## DATA PROVIDED
+--
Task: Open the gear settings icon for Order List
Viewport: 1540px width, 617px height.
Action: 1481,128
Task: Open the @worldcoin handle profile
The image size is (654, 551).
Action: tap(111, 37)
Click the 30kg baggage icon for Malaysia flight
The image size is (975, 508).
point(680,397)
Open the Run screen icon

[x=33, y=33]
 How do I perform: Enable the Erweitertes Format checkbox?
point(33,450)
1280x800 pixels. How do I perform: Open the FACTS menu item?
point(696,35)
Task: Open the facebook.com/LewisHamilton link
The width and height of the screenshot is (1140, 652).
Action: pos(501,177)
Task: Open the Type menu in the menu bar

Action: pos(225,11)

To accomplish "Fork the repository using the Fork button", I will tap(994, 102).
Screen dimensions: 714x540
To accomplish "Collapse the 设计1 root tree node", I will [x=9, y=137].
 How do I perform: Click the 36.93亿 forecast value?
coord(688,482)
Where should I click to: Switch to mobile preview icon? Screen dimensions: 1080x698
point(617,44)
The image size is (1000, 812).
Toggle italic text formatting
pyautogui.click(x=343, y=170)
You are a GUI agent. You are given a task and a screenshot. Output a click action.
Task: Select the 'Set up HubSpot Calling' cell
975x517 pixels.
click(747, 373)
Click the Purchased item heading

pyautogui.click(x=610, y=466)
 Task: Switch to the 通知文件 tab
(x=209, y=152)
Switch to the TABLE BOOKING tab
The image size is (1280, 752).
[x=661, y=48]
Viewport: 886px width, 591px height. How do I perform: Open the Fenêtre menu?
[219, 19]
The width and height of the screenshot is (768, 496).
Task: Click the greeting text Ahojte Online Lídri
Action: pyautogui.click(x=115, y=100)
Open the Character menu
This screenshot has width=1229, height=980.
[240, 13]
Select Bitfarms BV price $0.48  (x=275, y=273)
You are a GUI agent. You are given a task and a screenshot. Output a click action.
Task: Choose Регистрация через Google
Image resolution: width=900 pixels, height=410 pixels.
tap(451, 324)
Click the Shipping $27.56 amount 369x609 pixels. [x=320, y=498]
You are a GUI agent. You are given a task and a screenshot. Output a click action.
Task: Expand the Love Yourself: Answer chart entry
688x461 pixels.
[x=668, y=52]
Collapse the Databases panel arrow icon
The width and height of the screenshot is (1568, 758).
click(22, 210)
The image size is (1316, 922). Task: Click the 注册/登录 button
+--
## TASK PROMPT
Please make an exact copy of the lines from the one holding "Task: Select the" through the final line of the records above, nothing more.

## ANSWER FOR THE TASK
Task: Select the 'Set up HubSpot Calling' cell
975x517 pixels.
click(747, 373)
Click the Purchased item heading

pyautogui.click(x=610, y=466)
 Task: Switch to the 通知文件 tab
(x=209, y=152)
Switch to the TABLE BOOKING tab
The image size is (1280, 752).
[x=661, y=48]
Viewport: 886px width, 591px height. How do I perform: Open the Fenêtre menu?
[219, 19]
The width and height of the screenshot is (768, 496).
Task: Click the greeting text Ahojte Online Lídri
Action: pyautogui.click(x=115, y=100)
Open the Character menu
This screenshot has width=1229, height=980.
[240, 13]
Select Bitfarms BV price $0.48  (x=275, y=273)
You are a GUI agent. You are given a task and a screenshot. Output a click action.
Task: Choose Регистрация через Google
Image resolution: width=900 pixels, height=410 pixels.
tap(451, 324)
Click the Shipping $27.56 amount 369x609 pixels. [x=320, y=498]
You are a GUI agent. You are given a task and a screenshot. Output a click action.
Task: Expand the Love Yourself: Answer chart entry
688x461 pixels.
[x=668, y=52]
Collapse the Databases panel arrow icon
The width and height of the screenshot is (1568, 758).
click(22, 210)
The image size is (1316, 922). Task: Click the 注册/登录 button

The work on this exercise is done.